Susanna invece è dei pesci. Sono sempre due, tutti possono vederli nelle rappresentazioni grafiche dei segni zodiacali: uno va da a destra e l’altro a sinistra. Lei, poteva senz’altro contare sul più ribelle e intraprendente dei due per trovare il coraggio di attraversare l’Atlantico, dato che l’altro, il pesce fobico, faceva scene da pazzi anche solo all’idea di un volo dall’aeroplanino delle giostre. Ma alla fine quel pesce lì, quello irrazionale che sosteneva di essere claustrofobico, aviofobico e acrofobico, si è preso una pastiglia per pesci ansiosi ed è andato tutto a meraviglia.

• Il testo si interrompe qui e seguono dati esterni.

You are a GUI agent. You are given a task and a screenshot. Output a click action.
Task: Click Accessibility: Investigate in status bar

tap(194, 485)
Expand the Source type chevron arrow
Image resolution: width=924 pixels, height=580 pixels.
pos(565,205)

La Editor e la Ghost writer erano sulla strada, o meglio, sul volo giusto!
Il viaggio
New York, bisogna desiderarti davvero molto per arrivare da te: almeno nove ore!
L’arrivo
Fortunatamente atterriamo alle sette di sera, meno un grado e la scommessa che i jeans si sarebbero tenuti in piedi anche se dentro non ci fossero state le gambe. Niente grattacieli da JFK al 375 di Lexington Avenue, Brooklyn. Anzi, ci scorrono davanti case basse di mattoni, avvolte da scale di ferro ricadenti da cima a terra come sciarpe talora nere, talora bianche, più raramente di un ruggine acceso. È già l’11 novembre, ma dai vetri di Brooklyn appaiono ancora scheletri spettrali e sui davanzali fuori dalle finestre si rincorrono zucche cave, zucche tonde, zucche coi denti, con gli occhi e con le gambe. È un po’ una delusione, noi che sognavamo le grandi luci di Manhattan. Forse anche un americano, atterrando a Malpensa, avrebbe trovato deprecabile non vedere fuori le guglie del Duomo di Milano. Niente Empire, niente Chrysler o Rockefeller. Ce ne facciamo una ragione.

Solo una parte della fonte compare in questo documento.